WHAT IS ASKED:
A: From the opinion piece on the market crisis, extract the passage between "We need a readjustment, and" and "do the same.", inclusive.
B: List every word or phrase that the opinion piece on the market crisis encloses in quotation marks.

We need a readjustment, and we are having it. It has already started. I don't think any market can fall permanently by 50%. Once we overcome the panic, uncertainty and shock we are under, things will calm down. On several occasions I have said to a friend the most worrying thing is that “we don't know how big the monster is”. I prefer a bad reality, or a very bad one, to not knowing how bad it is. I suppose this is what experts call “to reach rock bottom”. Sure we will all now move on and adapt to the new scenario. If the “cake” is smaller, we will eat less. We will fight for those crumbs we used to discard before. We will have to change our minds after years of “dealing with orders” and now we will have to SELL our products and services by emphasizing whatever makes us different from competitors, as they will obviously do the same.
But crisis always involves renewal. We have to get motivation out of hard times to improve what was acceptable during good times. We have to use self-criticism as a tool for survival and overcoming. Blaming the “environment” is just the easy way out. If we look at our previous decisions with the same inquisitive eyes, many of us will reach the conclusion that we are partly responsible for what we have now. Have we mistaken courage for temerity?

EXTRACTED MATERIAL:
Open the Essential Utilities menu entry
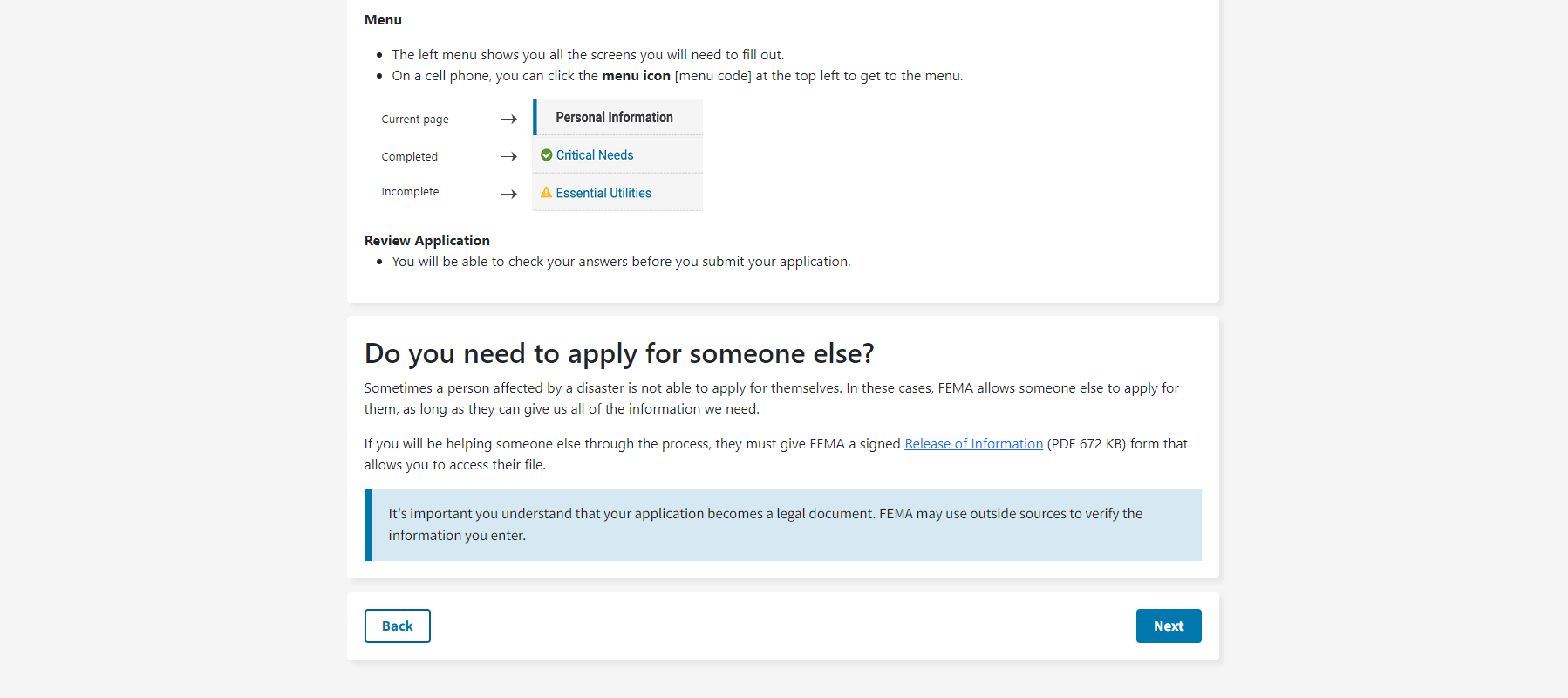[x=603, y=193]
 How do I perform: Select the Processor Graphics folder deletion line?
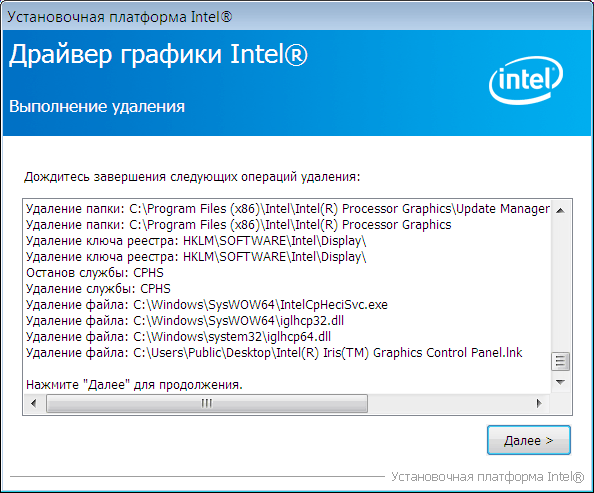pyautogui.click(x=239, y=225)
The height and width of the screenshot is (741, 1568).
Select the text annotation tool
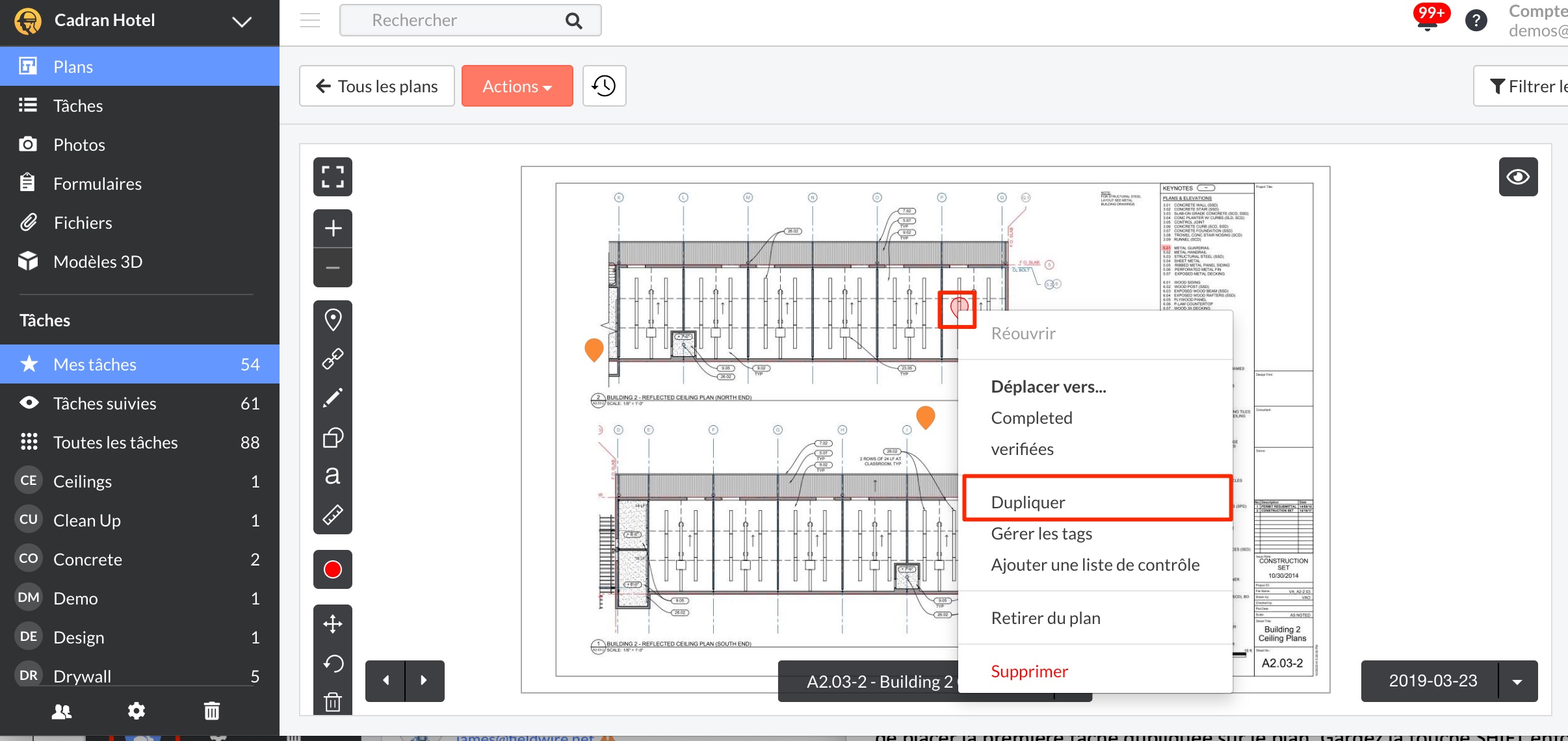pos(333,476)
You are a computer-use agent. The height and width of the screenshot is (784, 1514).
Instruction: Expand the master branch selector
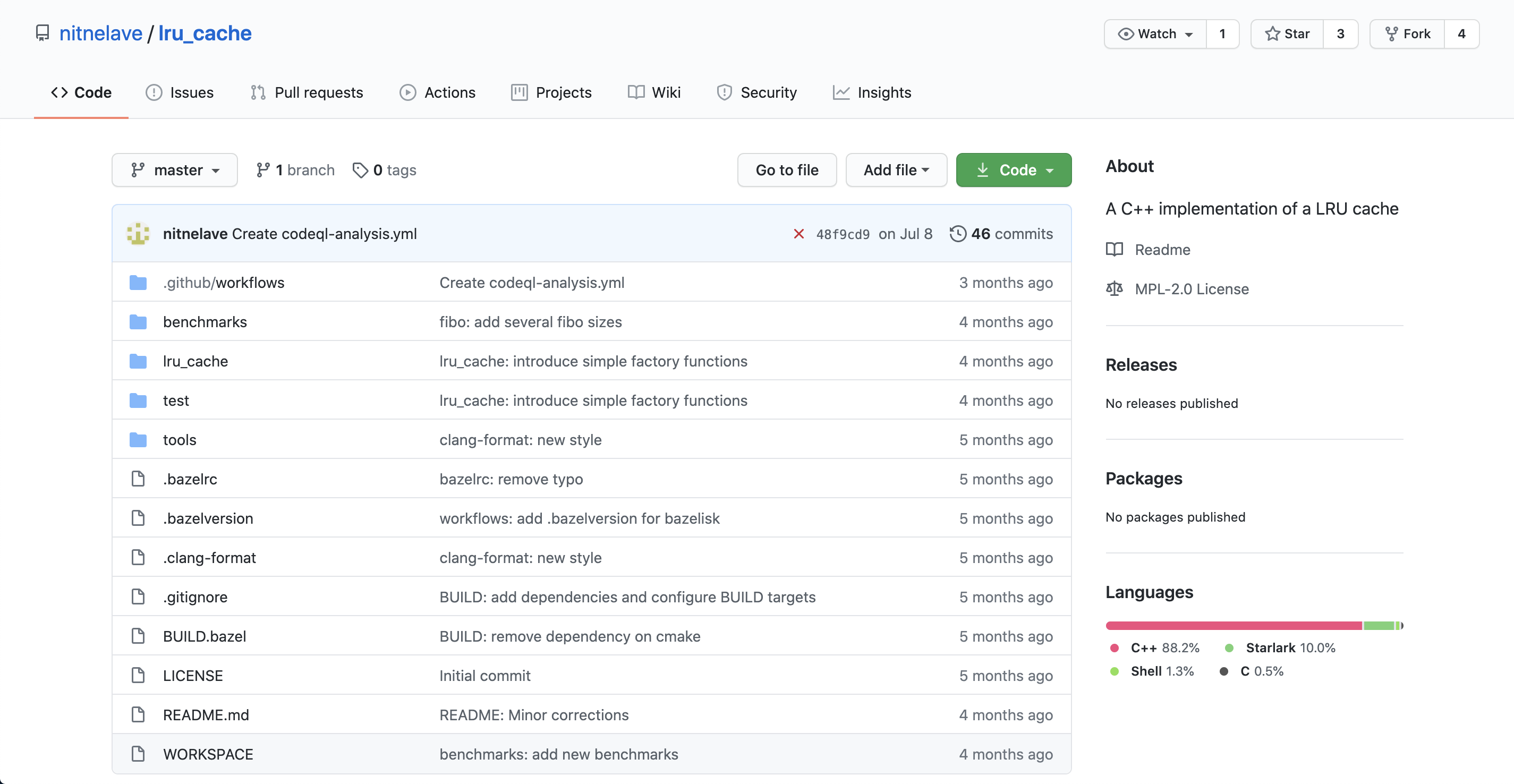(x=175, y=170)
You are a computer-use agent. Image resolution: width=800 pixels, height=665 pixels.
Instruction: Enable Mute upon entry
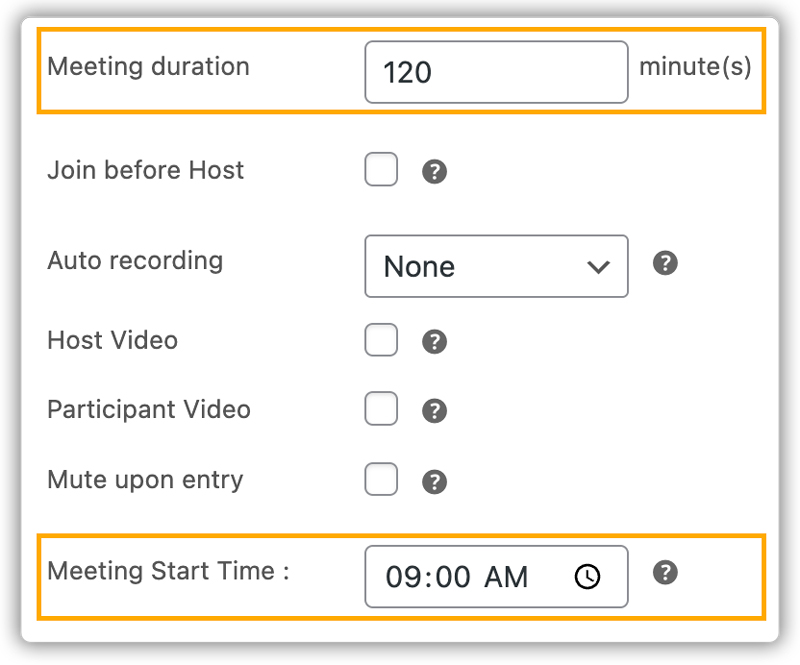pos(381,480)
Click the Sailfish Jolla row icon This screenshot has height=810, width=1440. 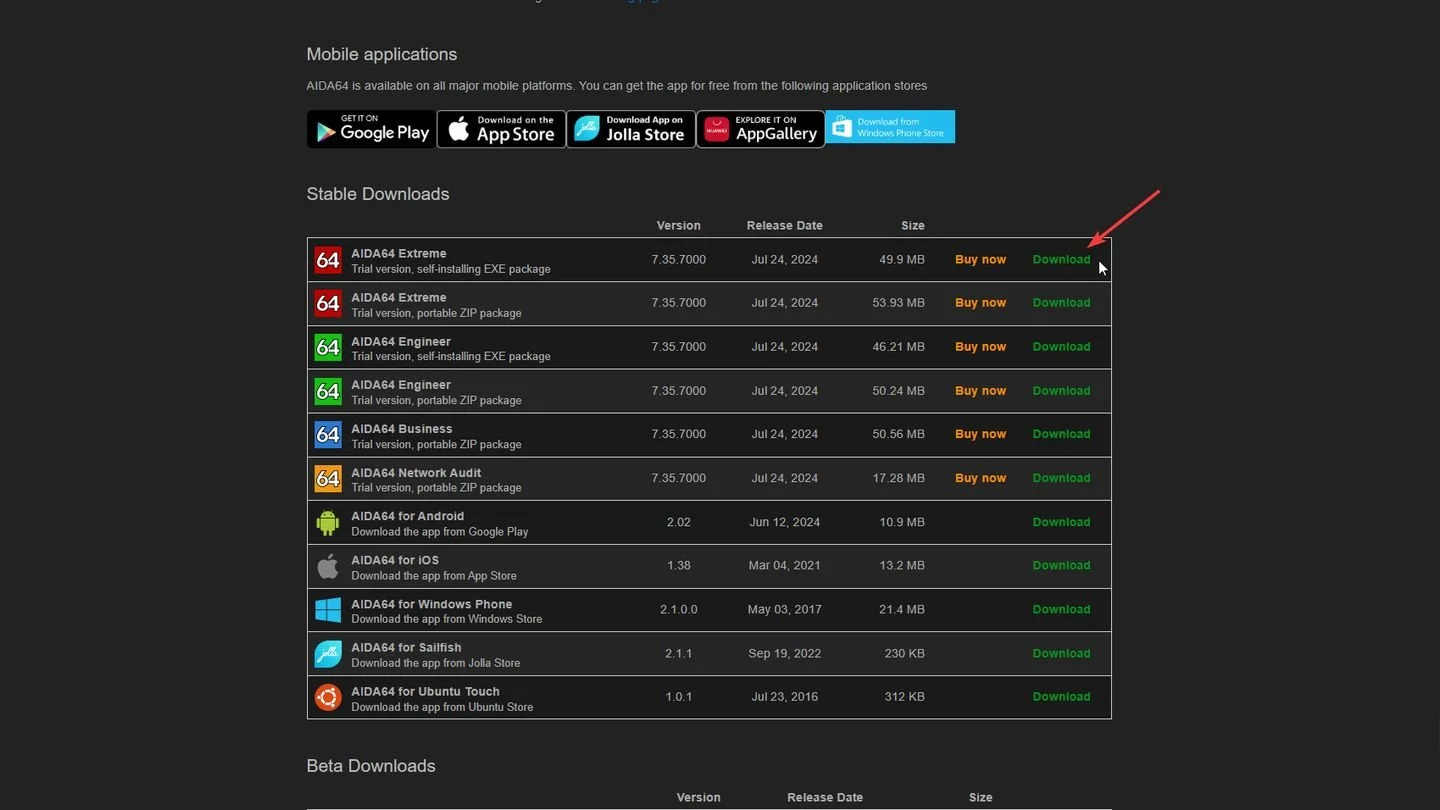coord(328,654)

ANSWERS GIVEN:
A:
We need a readjustment, and we are having it. It has already started. I don't think any market can fall permanently by 50%. Once we overcome the panic, uncertainty and shock we are under, things will calm down. On several occasions I have said to a friend the most worrying thing is that “we don't know how big the monster is”. I prefer a bad reality, or a very bad one, to not knowing how bad it is. I suppose this is what experts call “to reach rock bottom”. Sure we will all now move on and adapt to the new scenario. If the “cake” is smaller, we will eat less. We will fight for those crumbs we used to discard before. We will have to change our minds after years of “dealing with orders” and now we will have to SELL our products and services by emphasizing whatever makes us different from competitors, as they will obviously do the same.

B:
- “we don't know how big the monster is”
- “to reach rock bottom”
- “cake”
- “dealing with orders”
- “environment”